Fillings That Release Fluoride

The newer options for dental fillings include glass ionomers, made of acrylic acids, and fine glass powders.

Pros:

  • Can be colored to blend in with your nearby teeth.
  • They also can be designed to release small amounts of fluoride, which helps prevent decay.

Cons:

  • Can break, so they’re not a good choice for surfaces that do a lot of chewing.
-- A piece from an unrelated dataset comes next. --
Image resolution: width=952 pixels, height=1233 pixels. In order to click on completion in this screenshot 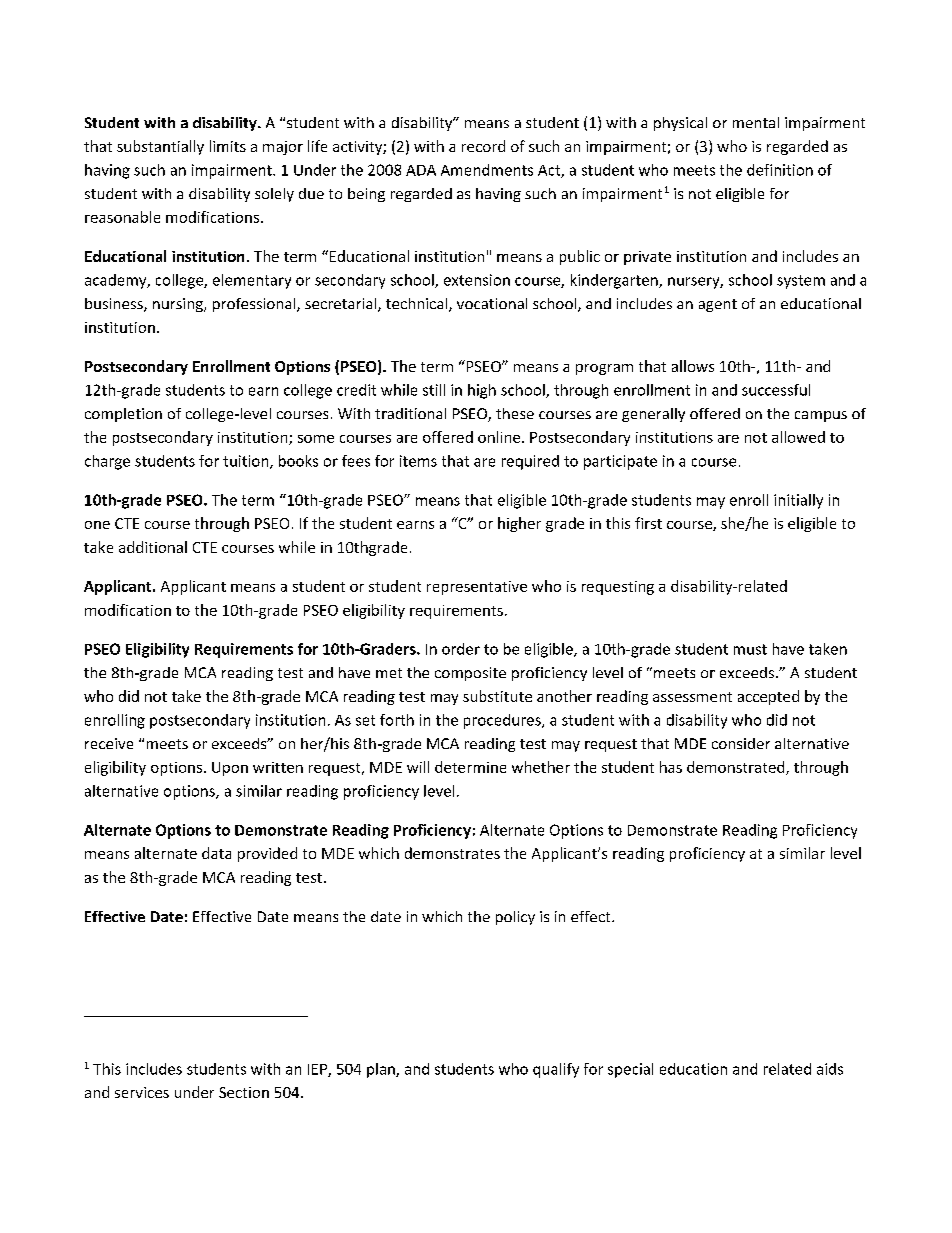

Crowns That Look Like Your Teeth

When you need a crown, inlay, or veneer, the go-to material is typically zirconia, porcelain, ceramic, or another glass-like substance.

Pros:

  • The color closely matches your teeth. These materials hold up for a long time and are very hard.

Cons:

  • You’ll need several visits to your dentist to get a tooth restored with porcelain.
  • Cost more than other options.

Dentists choose porcelain for veneers because it can be formed into thin shells that fit over the surface of your teeth.

 

Metal Amalgam Fillings

Dentists have used amalgam to fill cavities for more than a century. These fillings combine silver, tin, copper, and mercury.

Pros:

  • They’re long-lasting.
  • Relatively inexpensive.

Cons:

  • Amalgam is silver-colored, so other people may see them when you smile.
  • You may be temporarily sensitive to hot or cold after you get a filling.

Your dentist may suggest amalgam if your cavity is in a back molar because it stands up well to chewing.

Gold Crowns, Inlays, and Bridges

Gold fillings are indeed made of gold, combined with other metals. They are typically used for inlays, crowns, and fixed bridges.

Pros:

  • They’re strong and aren’t likely to break down or stain.

Cons:

  • The color won’t match your teeth.
  • Also, it can be relatively expensive.